Data extracted from a collection:
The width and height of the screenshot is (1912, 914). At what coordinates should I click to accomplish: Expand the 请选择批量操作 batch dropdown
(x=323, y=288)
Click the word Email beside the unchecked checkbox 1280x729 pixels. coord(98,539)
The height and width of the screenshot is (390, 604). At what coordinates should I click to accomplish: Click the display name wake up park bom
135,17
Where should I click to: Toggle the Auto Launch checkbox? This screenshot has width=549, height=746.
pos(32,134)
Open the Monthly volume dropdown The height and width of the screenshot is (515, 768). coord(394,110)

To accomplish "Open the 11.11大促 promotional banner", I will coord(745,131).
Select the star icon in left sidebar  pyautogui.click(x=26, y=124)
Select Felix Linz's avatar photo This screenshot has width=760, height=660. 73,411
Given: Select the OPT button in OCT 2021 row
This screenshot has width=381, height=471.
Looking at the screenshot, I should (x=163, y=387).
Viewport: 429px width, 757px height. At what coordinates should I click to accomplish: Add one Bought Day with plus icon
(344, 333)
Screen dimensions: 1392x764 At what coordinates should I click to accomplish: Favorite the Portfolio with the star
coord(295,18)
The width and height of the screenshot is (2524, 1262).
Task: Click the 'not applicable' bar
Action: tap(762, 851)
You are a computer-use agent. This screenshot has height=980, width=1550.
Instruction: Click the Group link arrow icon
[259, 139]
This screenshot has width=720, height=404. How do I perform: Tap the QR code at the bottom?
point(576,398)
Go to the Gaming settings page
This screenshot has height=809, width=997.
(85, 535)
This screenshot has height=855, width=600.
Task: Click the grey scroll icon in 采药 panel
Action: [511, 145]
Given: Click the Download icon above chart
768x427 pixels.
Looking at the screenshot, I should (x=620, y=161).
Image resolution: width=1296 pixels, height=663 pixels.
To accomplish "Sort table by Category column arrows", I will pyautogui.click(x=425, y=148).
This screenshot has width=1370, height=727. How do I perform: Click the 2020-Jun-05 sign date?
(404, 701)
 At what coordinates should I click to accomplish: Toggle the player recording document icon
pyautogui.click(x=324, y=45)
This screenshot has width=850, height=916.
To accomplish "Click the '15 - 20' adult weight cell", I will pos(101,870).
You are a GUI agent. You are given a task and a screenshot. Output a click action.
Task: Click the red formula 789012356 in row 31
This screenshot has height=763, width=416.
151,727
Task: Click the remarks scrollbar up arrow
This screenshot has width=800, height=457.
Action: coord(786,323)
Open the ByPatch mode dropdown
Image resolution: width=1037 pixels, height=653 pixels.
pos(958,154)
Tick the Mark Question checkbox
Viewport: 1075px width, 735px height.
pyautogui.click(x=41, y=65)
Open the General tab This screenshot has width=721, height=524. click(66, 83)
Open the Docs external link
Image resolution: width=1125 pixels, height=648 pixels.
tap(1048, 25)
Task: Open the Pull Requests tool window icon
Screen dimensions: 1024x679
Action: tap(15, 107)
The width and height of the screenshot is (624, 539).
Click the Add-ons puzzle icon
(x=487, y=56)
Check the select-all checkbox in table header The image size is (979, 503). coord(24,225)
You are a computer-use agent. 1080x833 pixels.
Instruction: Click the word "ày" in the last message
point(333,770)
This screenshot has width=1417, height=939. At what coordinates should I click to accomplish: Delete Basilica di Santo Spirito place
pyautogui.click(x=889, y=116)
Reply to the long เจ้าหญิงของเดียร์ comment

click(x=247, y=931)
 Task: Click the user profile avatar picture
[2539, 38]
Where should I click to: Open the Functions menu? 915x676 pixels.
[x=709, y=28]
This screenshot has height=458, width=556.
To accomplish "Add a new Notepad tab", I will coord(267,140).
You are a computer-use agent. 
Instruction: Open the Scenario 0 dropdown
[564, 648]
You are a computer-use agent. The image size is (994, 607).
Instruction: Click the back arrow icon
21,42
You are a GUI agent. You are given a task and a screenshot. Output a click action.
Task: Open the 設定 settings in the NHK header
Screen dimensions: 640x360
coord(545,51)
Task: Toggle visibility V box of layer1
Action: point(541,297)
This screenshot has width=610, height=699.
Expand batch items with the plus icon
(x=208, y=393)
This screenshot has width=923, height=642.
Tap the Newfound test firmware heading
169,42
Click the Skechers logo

Activity — In the entries above, identify every line with the string "computer".

Response to the task —
You are a computer-use agent. This screenshot has height=980, width=1550.
You are a computer-use agent. 1080x833 pixels.
You are a computer-use agent. 
You are a computer-use agent. The image size is (994, 607).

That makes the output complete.